# If $30$ divides $p_1^4 + p_2^4 + \ldots + p_{31}^4$. Prove that $p_1=2$, $p_2=3$ and $p_3=5$.

Let $p_1<p_2<\cdots<p_{31}$ be prime numbers such that $30$ divides $p_1^4 + p_2^4 + \cdots + p_{31}^4$. Prove that $p_1=2$, $p_2=3$ and $p_3=5$.

No clue how to start..Hints are welcomed.

• Parity for $2$ and little Fermat? – Mark Bennet May 5 '14 at 13:16
• @MarkBennet I think you have solved the problem; why not post it as an answer? – awllower May 5 '14 at 13:19

## 2 Answers

First, if $p_1\neq 2$ then $p_1>2$ and so $p_1$, $p_2$, $\ldots$, $p_{31}$ are all odd, in such a case $p_1^4+p_2^4+_\ldots+p_{31}^4$ is odd, in particular 30 doesn't divide $p_1^4+p_2^4+_\ldots+p_{31}^4$. This shows $p_1=2$.

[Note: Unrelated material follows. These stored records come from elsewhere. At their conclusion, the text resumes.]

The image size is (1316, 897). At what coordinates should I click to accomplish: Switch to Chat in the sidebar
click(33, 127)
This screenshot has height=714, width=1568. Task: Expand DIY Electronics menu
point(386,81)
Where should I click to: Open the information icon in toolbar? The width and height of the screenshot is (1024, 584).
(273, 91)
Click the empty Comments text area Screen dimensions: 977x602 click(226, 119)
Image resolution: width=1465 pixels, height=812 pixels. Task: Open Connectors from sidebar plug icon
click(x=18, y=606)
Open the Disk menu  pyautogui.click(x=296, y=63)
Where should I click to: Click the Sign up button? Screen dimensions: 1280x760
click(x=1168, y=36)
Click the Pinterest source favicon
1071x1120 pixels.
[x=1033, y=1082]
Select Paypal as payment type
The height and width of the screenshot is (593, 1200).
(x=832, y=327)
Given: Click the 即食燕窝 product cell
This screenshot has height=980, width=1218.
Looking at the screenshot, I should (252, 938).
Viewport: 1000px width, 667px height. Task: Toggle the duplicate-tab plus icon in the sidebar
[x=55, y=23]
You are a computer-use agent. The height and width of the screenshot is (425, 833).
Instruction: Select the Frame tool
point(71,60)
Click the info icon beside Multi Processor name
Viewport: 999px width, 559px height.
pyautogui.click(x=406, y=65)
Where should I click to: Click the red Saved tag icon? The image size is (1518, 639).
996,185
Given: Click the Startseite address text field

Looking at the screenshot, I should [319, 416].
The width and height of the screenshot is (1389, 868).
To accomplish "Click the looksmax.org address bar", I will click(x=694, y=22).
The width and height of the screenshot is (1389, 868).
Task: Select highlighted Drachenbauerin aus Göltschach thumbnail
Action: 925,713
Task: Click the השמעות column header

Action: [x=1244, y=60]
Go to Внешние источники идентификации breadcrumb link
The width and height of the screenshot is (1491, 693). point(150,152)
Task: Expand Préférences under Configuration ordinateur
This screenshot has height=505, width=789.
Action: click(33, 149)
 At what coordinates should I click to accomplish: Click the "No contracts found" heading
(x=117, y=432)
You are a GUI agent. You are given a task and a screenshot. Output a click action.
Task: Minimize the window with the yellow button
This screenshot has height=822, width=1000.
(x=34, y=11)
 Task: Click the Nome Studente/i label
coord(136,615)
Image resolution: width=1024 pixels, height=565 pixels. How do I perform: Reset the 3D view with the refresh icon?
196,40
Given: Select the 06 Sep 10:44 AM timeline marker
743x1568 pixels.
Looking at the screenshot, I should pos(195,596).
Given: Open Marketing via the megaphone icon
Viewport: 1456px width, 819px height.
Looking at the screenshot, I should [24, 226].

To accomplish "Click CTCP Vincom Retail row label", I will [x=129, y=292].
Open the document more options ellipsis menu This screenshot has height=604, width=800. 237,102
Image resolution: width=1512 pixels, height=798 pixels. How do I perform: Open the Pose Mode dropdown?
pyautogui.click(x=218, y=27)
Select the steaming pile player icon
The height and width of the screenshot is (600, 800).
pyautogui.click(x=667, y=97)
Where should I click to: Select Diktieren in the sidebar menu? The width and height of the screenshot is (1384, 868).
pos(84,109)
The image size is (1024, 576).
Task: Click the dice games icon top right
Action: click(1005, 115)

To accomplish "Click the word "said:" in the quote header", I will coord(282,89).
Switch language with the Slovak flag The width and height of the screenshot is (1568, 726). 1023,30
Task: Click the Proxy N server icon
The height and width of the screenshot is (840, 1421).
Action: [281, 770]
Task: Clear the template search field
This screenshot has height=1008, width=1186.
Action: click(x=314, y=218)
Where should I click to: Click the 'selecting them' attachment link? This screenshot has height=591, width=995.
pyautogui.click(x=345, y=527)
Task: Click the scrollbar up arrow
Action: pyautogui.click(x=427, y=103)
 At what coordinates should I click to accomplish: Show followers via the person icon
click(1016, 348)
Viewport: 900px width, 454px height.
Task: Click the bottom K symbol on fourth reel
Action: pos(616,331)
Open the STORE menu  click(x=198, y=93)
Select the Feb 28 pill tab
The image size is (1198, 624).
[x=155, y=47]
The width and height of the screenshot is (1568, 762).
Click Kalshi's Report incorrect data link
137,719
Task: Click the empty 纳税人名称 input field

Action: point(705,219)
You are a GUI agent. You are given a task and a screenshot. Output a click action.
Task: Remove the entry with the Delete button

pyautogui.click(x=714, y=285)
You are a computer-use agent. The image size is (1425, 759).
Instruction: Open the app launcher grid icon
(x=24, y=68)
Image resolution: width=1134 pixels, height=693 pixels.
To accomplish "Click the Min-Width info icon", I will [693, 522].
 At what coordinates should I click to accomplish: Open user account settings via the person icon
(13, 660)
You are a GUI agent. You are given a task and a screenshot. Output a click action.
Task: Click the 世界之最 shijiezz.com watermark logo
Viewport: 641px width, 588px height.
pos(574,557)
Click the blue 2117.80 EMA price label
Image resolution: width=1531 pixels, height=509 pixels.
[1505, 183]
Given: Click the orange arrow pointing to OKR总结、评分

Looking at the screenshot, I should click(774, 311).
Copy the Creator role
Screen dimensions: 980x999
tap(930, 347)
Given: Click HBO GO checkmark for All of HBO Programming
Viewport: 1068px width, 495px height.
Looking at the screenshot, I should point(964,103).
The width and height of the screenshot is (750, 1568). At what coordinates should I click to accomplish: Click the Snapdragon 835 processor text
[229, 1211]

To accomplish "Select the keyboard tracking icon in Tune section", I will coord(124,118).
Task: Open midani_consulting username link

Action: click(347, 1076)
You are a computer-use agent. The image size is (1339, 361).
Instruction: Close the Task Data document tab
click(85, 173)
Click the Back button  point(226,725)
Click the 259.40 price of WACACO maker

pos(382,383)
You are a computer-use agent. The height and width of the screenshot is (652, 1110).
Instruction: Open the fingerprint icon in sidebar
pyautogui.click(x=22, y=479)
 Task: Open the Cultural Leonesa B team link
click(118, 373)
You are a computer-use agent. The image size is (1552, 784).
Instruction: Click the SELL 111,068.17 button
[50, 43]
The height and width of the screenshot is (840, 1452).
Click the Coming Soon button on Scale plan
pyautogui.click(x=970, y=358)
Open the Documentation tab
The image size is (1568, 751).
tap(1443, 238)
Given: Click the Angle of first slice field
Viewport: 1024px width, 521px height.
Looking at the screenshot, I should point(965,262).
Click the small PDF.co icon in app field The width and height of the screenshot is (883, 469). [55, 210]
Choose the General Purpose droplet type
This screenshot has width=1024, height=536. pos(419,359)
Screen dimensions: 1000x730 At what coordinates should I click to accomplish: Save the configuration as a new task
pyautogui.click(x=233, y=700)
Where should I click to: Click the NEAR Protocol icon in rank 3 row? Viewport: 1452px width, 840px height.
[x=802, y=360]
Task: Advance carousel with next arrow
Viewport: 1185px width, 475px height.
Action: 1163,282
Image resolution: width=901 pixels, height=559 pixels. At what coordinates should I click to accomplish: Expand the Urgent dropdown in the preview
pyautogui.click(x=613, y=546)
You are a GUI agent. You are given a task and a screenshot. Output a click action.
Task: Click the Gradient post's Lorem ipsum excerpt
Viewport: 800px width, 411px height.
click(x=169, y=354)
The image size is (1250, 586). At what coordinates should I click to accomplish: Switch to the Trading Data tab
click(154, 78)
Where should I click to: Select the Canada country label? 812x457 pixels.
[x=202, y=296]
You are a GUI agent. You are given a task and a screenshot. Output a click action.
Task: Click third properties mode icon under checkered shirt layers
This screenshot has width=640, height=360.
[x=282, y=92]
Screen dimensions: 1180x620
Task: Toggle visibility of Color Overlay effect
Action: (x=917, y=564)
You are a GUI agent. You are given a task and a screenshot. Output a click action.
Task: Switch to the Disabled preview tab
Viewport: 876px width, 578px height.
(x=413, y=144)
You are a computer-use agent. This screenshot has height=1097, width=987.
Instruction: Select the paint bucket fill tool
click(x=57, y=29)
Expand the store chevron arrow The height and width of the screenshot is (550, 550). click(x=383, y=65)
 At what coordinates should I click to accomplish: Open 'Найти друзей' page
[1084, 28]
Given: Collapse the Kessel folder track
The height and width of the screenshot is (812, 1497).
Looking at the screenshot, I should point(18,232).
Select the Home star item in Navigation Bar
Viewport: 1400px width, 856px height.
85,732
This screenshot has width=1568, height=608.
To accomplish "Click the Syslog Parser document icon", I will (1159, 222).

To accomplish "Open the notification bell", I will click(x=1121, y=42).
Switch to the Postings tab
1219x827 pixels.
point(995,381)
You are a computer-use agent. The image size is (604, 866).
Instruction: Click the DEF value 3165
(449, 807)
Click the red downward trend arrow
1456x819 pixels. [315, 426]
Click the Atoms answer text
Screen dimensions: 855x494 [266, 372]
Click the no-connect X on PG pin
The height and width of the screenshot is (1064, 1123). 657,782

If $p_2\neq 3$ then $p_2\equiv \pm 1(\mod 3)$ and so $p_i^{4}\equiv 1(\mod 3)$ for $i=1,2,\ldots,31$, hence $p_1^4+p_2^4+_\ldots+p_{31}^4\equiv 1 (\mod 3)$ that means $p_1^4+p_2^4+_\ldots+p_{31}^4$ is not a multiple of $30$. So $p_3=3$. A similar argue show us that $p_3$ should be $5$: $p_3\neq 5 \Longrightarrow p_i^4\equiv 1 (\mod 5)$ for $i=1,2,\ldots,31$ by Little Fermat Theorem and $p_1^4+p_2^4+_\ldots+p_{31}^4\equiv 1 (\mod 5)$.

• Thanks for the hints and answers. – Morty May 5 '14 at 13:35

Hint from comment - look at parity for $2$ and use Little Fermat.